The conference, which will be held in the Danish capital in December, has been billed as a ‘now or never’ event and that the world has no ‘plan B’. This is not the case, Lars-Erik Liljelund, Reinfeldt’s climate advisor, has claimed.
“If there is no agreement in Copenhagen, then it will happen next year, probably in Bonn,” Liljelund says.
Most of those involved in the process leading up to the conference which opens on December 7th realize that a binding agreement is unlikely.
Already back in August Fredrik Reinfeldt, for whom the conference is a culmination of Sweden’s period as Chair of the EU, conceded that the two degree global temperature target was in jeopardy.
Reinfeldt expressed confidence however that a deal would be struck but conceded that much of the ambition from 2006 has been lost and that the distances between world leaders are too great to agree to anything resembling a new Kyoto.

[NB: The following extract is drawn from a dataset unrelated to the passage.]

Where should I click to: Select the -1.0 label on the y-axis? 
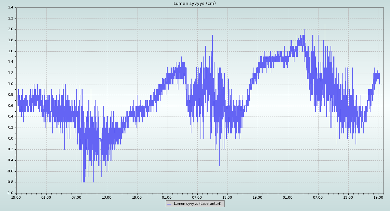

The EU meanwhile has been busy billing the conference as a crossroads for the world’s nations to tackle the climate change issue.
Liljelund’s comments take in this context indicate therefore a further easing of expectations on the outcome of the conference.

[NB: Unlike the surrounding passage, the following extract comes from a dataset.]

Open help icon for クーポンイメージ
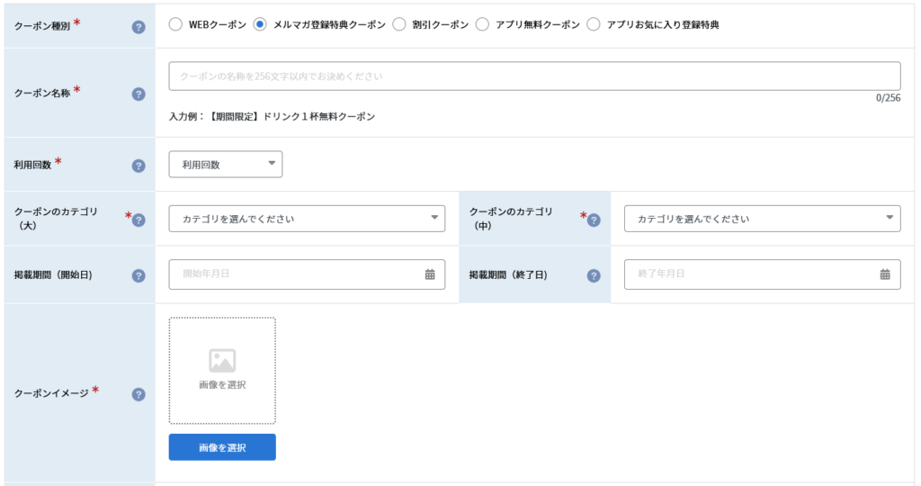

He argues that Copenhagen should be seen more as a launch pad for continued efforts and negotiations.
“It was a little unwise to describe the Copenhagen meeting as a more important meeting that it in fact is,” Lars-Erik Liljelund argues.
He does not however see this as an insurmountable problem.
The negotiations are set to continue next year; two meetings are also scheduled – one in Bonn in the summer, and one in Mexico in December.